A cientista Niéde Guidon nos ensina, em sua entrevista, que pensar grande é ter responsabilidade com nosso passado e nosso futuro. É pensar nos 60 mil anos de Terra Brasilis e não só nos 500 anos mais recentes. Quem não sabe de onde vem, dificilmente saberá para onde vai.


SUMMARY


Dear reader
Brazil goes far beyond its highly commemorated 500 years.  Think about it:  what are we, today, 505 years after discovery by  Pedro Álvares Cabral, compared to the over 60,000 years of human artistic and cultural expression found at the archeological sites in the Parque Nacional da Serra da Capivara? Very little indeed.  Contemporary Brazil, may have been born five centuries ago in Porto Seguro, but the first inhabitants of this land have been proven to have lived 600 centuries ago in the region of São Raimundo Nonato, in the state of  Piauí.
Located over a 130 hectare-area, the Parque Nacional da Serra da Capivara has always served as an example of environmental and historic heritage conservation.  So much so that in 1991, it was declared a world historic heritage area by UNESCO.  Niéde Guidon has directed the Fundação Museu do Homen Americano, in partnership with IBAMA, and is the person who organized the management of the Park, developed research and created an interdisciplinary center to house documentation.  In reality, due to the work of Fundham, IBAMA and IPHAN, the Parque Nacional da Serra da Capivara was one of the best preserved environmental and cultural interest areas in Brazil.  However, unfortunately, this has all changed today.  Even worse, the Brazilian government itself has caused this transformation.  Indeed, it appears as though we have returned to the decade of the 70?s and the 80?s when the State was the greatest devastator, building highways, dams and other works without conducting any archeological studies.  Today, the Brazilian government has returned to the seat of the defendant, because it has caused environmental and cultural erosion by approving settlements within the two parks:  the Parque Nacional da Serra da Capivara and the Parque da Serra das Confusões. One only need conduct a study to create an Ecological Corridor between the two conservation units for the State to interrupt the work. 

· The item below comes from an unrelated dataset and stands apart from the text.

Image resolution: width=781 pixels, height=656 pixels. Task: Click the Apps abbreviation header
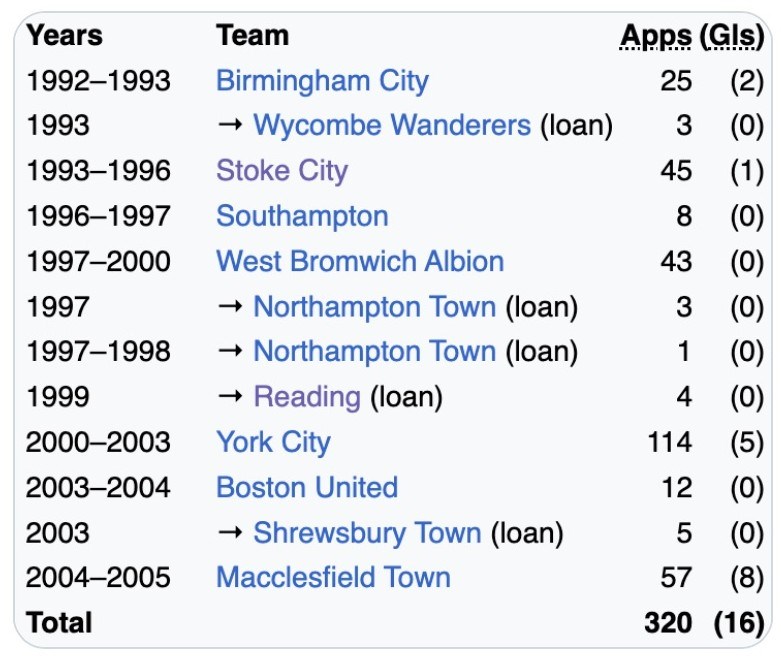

Brazil is a big country and certainly other regions would be much more favorable for locating settlements and instituting agrarian reform.  The destruction of parks and archeological sites in any region, would mean a loss of own history of its people and all humanity.  In the case of the Parque Nacional da Serra da Capivara, the loss is twofold:  the erosion of a fantastic heritage which is being destroyed by land clearing fires, forest clearing, hunting and depredation and the loss of a unique opportunity:  to make the region a tourist attraction, capable of drawing over three million tourists a year who have an enormous purchasing power and are interested in learning, studying and researching the heritage to Humanity.
The scientist, Niéde Guidon teaches us in her interview, to think big and take responsibility for our past and our future as well as look at the 60,000 years of Terra Brasilis, not just our most recent 500-year history.  He who does not know where he comes from will find it difficult to know where he is going.